Tutorials#

This section describes the different tools available in the plugin. The video examples showcase a case study using aerial images from the NAIP programm in the USA. You can download the same raster using the following command:

wget https://naipeuwest.blob.core.windows.net/naip/v002/de/2018/de_060cm_2018/38075/m_3807511_ne_18_060_20181104.tif

Encoder#

This tool enables the encoding of an image with a deep learning backbone. Projecting an image through a deep learning backbone can indeed help bypass color, shadows or texture artefacts that make an object hard to detect otherwise. We have coded this plugin with Vision Transformers (ViTs) in mind as backbones because they have become the state of the art in computer vision since 2021. Modern deep learning backbones are pretrained in a Self-Supervised maner and can provide meaningfull descriptors of an image without further training. Here, we rely on the timm library to download and use pre-trained models. This library is widely used in the deep learning community and regularly updated. After being fed to the model, we save the outputed features produced by the model. Hopefully, these features can represent the image in a new feature space that is more informative and discriminant to help with further mapping. Generally with ViTs, the resulting spatial resolution is coarser than the input resolution (e.g. for a ViT Base, 16x16 pixels become a single pixel).

Encoding process#

GIS raster images are usually too big to be fed in a deep learning backbone. Therefore, we tile the input image and each tile is fed to the backbone. There is two major parameters you can set : size and stride. The original image will be sampled in tiles of size x size pixels with the given stride. Then, if the stride is smaller than the size, there will be an overlap between tiles. If stride is equal to the size, it will be a perfect grid. If the stride is bigger than the size, if will probably not work properly !

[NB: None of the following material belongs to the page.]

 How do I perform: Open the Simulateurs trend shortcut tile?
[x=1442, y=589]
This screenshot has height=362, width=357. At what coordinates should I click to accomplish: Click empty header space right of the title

Do keep in mind that before passsing through the model, the sampled tile will be resized according to the expected input size from the model.

During encoding, each tile is saved on disk and the tiles are merged regularly to save space. We chose to save on disk to be easier on ram an leave the option to stop the process and restart later. By default, features are saved in a temporary directory but you can change the target location.

Encoding sessions are identified with a md5 hash so a set of input parameters is unique and can be recognised. This allows to easily start again where you left of. The parameters corresponding to a sha are saved in the parameters.csv files in the target directory.

The backend for handling datasets and dataloader is a fork from torchgeo.

You can find a screen recording showing the process here.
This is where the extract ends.